··· DOCUMENT EXCERPT ···
Archive for May, 2022

There are 48 ways to transform creativity; here’s #6

Monday, May 23rd, 2022

There are 48 techniques that can transform the creativity of the work that you do.  Here’s the sixth technique:  What if we exaggerate?

Take an idea, take a problem, take a question and exaggerate it to help you find a creative outcome.

One of the most iconic pieces of advertising did this beautifully.  The Sony Bravia ad featuring huge dollops of colour cascading through the landscape took the literal idea of enhanced colour and exaggerated it into something that would not just transform your TV experience, but which would transform your whole physical and emotional experience.  The art director Juan Cabral reportedly wanted to exaggerate even more than the final shoot allowed, he wanted to throw a million balls through the streets.  In fact they couldn’t find a million balls in time for the shoot, and so a mere 250,000 were used.
··· DATASET ENTRIES ···
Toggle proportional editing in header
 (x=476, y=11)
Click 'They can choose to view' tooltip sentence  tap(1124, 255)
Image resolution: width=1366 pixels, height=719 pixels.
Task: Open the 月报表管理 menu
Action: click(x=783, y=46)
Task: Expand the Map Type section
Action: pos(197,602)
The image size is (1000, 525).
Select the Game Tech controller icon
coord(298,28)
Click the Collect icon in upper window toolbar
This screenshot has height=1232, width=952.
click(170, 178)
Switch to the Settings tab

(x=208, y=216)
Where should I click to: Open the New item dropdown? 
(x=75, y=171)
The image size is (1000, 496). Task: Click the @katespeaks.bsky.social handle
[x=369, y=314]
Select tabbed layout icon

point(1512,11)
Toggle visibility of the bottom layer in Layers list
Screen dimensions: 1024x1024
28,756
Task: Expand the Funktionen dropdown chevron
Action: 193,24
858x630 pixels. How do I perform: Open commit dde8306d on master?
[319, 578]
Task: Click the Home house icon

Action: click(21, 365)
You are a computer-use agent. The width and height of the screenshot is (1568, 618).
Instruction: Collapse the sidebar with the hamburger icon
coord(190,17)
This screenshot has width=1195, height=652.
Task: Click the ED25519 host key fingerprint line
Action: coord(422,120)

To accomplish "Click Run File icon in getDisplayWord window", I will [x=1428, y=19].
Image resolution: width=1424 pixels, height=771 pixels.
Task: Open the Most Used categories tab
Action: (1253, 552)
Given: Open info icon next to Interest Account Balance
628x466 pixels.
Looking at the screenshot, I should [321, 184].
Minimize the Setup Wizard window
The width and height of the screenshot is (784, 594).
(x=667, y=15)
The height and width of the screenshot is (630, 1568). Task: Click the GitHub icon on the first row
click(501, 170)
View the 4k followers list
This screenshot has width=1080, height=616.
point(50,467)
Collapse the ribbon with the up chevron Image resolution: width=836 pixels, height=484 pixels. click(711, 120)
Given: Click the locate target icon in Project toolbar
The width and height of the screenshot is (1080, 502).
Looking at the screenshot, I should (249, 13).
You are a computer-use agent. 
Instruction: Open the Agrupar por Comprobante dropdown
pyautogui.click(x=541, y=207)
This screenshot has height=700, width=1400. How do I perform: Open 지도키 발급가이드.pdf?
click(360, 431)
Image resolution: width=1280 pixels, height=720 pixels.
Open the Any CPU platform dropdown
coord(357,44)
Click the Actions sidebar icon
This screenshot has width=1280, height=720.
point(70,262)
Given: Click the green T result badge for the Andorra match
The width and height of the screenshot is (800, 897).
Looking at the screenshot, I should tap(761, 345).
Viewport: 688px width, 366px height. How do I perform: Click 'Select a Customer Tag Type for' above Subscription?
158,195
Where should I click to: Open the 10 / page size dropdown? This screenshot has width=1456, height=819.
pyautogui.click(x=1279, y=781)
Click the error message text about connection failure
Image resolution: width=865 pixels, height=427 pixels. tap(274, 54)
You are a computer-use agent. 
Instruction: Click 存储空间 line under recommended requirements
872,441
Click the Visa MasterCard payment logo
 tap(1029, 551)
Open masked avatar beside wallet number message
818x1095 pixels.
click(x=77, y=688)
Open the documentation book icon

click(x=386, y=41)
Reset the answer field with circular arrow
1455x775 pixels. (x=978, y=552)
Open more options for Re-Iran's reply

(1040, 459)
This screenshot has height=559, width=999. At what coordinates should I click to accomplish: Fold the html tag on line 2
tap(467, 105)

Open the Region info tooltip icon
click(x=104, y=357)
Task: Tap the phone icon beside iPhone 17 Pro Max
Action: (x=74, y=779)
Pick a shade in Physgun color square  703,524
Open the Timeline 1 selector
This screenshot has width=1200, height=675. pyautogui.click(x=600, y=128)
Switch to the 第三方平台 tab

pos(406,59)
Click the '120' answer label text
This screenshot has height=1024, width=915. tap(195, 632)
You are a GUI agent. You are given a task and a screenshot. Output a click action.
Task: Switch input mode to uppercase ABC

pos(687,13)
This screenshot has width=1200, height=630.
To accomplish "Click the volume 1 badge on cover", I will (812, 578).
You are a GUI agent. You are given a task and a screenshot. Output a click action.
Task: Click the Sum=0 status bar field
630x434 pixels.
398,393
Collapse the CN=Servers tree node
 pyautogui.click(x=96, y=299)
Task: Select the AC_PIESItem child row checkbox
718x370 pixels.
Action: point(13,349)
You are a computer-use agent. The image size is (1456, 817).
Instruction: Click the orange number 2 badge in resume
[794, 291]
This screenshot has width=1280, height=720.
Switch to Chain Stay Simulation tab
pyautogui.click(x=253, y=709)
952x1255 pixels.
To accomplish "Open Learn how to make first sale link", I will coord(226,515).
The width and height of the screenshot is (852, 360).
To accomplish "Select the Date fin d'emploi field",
···
### WORK ORDER 1
In the creativity post, how many balls were actually used in the Sony Bravia shoot?
### WORK ORDER 2
Copy the creativity post word for word, beginning at the words "There are 48 techniques" and stopping after "250,000 were used.".
### WORK ORDER 3
Summarize the creativity post in two sentences.

### TASK RESULT 1
250,000 balls were used.

### TASK RESULT 2
There are 48 techniques that can transform the creativity of the work that you do.  Here’s the sixth technique:  What if we exaggerate?

Take an idea, take a problem, take a question and exaggerate it to help you find a creative outcome.

One of the most iconic pieces of advertising did this beautifully.  The Sony Bravia ad featuring huge dollops of colour cascading through the landscape took the literal idea of enhanced colour and exaggerated it into something that would not just transform your TV experience, but which would transform your whole physical and emotional experience.  The art director Juan Cabral reportedly wanted to exaggerate even more than the final shoot allowed, he wanted to throw a million balls through the streets.  In fact they couldn’t find a million balls in time for the shoot, and so a mere 250,000 were used.

### TASK RESULT 3
The sixth of 48 techniques for transforming creativity is to exaggerate an idea, problem or question to reach a creative outcome. The Sony Bravia ad did this by turning the idea of enhanced color into huge dollops of color cascading through the landscape, and its art director reportedly wanted a million balls but used 250,000.